(INFORMATION Opens)

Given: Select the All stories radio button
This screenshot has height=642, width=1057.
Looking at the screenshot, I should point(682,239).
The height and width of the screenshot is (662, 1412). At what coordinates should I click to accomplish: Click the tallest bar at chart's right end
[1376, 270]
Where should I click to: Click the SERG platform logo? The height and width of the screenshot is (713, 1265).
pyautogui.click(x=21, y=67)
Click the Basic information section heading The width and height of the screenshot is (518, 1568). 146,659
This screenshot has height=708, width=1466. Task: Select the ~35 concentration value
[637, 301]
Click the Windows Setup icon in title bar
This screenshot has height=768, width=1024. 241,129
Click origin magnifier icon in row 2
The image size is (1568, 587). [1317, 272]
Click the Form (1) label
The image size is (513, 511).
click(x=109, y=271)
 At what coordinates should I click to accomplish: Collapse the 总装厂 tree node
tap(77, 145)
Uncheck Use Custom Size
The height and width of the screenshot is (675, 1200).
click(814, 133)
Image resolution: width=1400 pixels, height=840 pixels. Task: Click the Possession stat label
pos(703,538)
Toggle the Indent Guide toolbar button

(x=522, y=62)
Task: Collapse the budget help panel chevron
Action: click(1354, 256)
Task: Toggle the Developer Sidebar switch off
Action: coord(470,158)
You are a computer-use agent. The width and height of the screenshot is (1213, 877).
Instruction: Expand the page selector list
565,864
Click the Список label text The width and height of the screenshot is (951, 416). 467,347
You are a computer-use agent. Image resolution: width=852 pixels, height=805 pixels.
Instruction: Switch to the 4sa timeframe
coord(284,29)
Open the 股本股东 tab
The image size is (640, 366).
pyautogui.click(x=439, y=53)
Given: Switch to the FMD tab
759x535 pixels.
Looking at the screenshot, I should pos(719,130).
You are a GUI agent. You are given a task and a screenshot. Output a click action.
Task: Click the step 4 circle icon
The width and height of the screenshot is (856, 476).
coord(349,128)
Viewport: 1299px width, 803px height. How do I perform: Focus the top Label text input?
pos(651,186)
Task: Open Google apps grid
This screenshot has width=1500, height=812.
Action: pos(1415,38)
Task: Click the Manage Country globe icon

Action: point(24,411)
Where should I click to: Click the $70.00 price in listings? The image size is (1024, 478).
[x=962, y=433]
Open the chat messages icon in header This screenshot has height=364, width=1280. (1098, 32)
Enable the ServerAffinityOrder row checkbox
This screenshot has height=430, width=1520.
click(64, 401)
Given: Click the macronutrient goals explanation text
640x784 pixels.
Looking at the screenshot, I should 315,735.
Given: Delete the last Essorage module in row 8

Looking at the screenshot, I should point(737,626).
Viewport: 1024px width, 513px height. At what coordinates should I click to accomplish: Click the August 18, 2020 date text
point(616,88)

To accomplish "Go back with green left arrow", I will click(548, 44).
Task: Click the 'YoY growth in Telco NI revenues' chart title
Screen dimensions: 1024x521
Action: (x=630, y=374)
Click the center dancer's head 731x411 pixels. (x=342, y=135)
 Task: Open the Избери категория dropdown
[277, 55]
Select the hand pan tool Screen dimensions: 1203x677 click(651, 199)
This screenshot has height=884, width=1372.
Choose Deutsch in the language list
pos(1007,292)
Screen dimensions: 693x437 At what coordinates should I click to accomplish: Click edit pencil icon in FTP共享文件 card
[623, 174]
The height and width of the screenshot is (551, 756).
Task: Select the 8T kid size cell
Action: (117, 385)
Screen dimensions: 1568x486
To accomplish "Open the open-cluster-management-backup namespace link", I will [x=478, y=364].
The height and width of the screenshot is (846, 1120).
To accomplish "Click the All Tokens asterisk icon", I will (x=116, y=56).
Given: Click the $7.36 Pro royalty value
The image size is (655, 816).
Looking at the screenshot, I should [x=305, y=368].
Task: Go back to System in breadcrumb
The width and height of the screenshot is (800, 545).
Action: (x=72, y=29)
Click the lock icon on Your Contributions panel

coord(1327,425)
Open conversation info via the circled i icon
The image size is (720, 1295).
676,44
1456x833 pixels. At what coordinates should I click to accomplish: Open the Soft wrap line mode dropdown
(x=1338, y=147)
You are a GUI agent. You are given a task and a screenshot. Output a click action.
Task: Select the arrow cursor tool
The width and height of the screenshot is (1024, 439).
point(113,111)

(INFORMATION Closes)

Copy all lines above containing the string "will".

== WRITTEN ANSWER ==
To accomplish "Go back with green left arrow", I will click(548, 44).
To accomplish "Open the open-cluster-management-backup namespace link", I will [x=478, y=364].
To accomplish "Click the All Tokens asterisk icon", I will (x=116, y=56).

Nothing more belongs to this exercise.